29th Auditor of Vermont
- Incumbent
- Assumed office January 10, 2013
- Governor: Peter Shumlin Phil Scott
- Preceded by: Tom Salmon

Personal details
- Born: September 3, 1951 (age 74) New Rochelle, New York, U.S.
- Party: Democratic
- Other political affiliations: Progressive
- Education: Williams College (BA) State University of New York, Buffalo (JD)

= Doug Hoffer =

American politician (born 1951)

Douglas R. Hoffer Jr. (born September 3, 1951) is an American policy analyst from Burlington, Vermont, who is currently serving as the Vermont State Auditor.
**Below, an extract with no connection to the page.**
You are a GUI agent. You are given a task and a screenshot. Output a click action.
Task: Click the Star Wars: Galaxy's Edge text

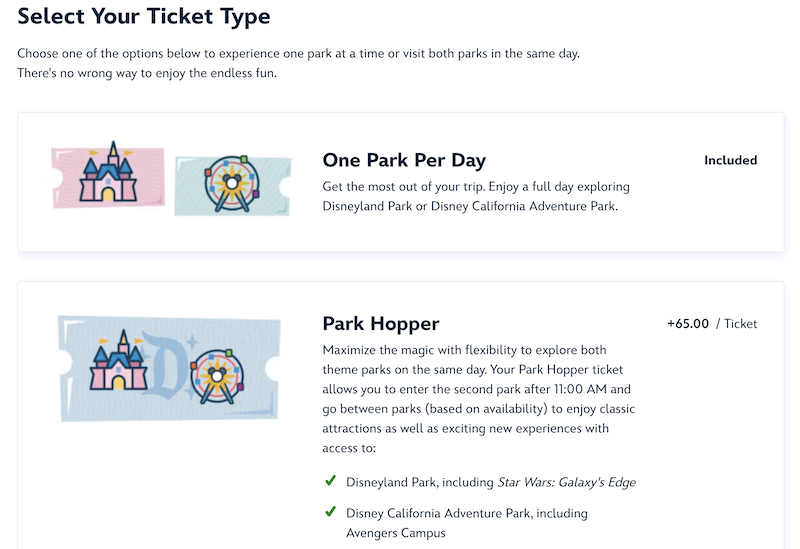[x=567, y=482]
He took office on January 10, 2013.

==Early life and education==
Hoffer was born in New Rochelle, New York, and raised in Norwalk, Connecticut. He left high school in his junior year, and earned his high school equivalency two years later. He entered Williams College in 1981 at age 30, graduated with a B.A. in political science, and went on to receive a J.D. from the University at Buffalo Law School (magna cum laude).

==Career==
After leaving high school, Hoffer worked and traveled for over a decade. While living in the Berkshires in western Massachusetts, Doug worked as the Mâitre D’ at Alice's (Restaurant) at Avaloch in Lenox. Upon graduation from law school in 1988, he accepted a position with the City of Burlington in the Community and Economic Development Office (CEDO) having learned of the city's innovative approach to community development under then-mayor Bernie Sanders and CEDO Director Peter Clavelle.
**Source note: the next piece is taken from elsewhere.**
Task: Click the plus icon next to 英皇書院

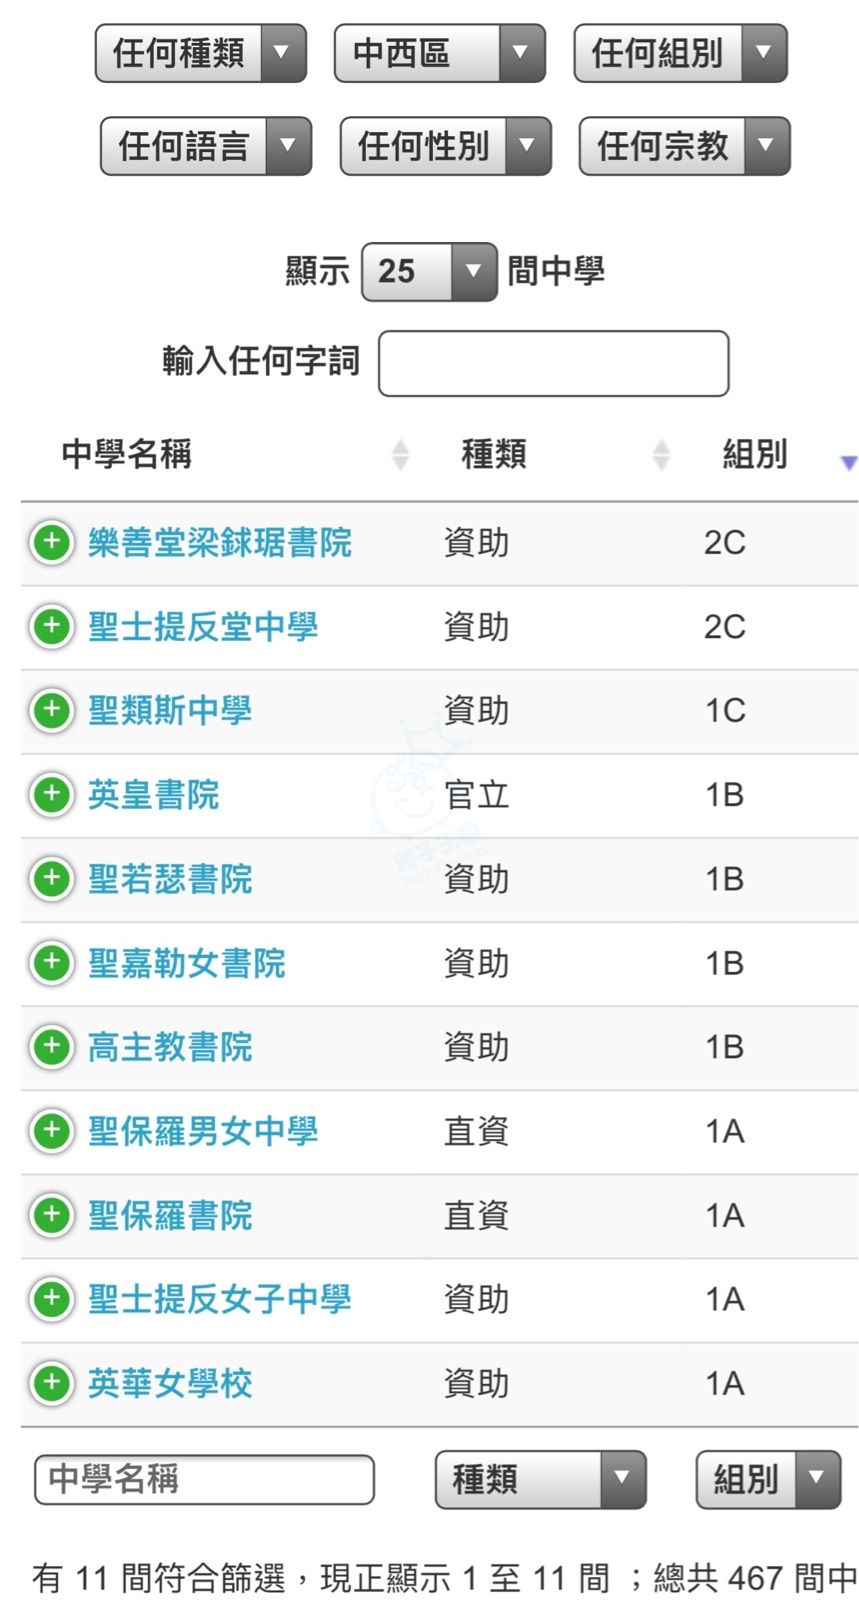Action: pyautogui.click(x=52, y=795)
Hoffer left City Hall in 1993 and worked as a self-employed policy analyst for 19 years until winning election as state auditor in 2012. Some of his clients included the Vermont State Auditor, Peace & Justice Center (for whom he wrote all ten phases of The Job Gap Study), Vermont Sustainable Jobs Fund, Vermont State Treasurer, Vermont Employees Association, Yellow Wood Associates, City of Burlington, Burlington Electric Department, and the Public Assets Institute.

Hoffer was appointed to the Burlington Electric Commission by the mayor and city council in 1994. The commission oversees the municipal electric department and Hoffer served as chair of the commission for five of his six years, from 1995 to 2000.

=== Elected office ===
Hoffer first ran for state auditor in 2010 as the Democratic candidate, with an endorsement from the Vermont Progressive Party, and lost to Republican incumbent Tom Salmon.

In 2012, running as the nominee of the Democrats and Progressives, he defeated Republican State Senator Vincent Illuzzi and Liberty Union Party nominee Jerry Levy (Salmon did not run for re-election).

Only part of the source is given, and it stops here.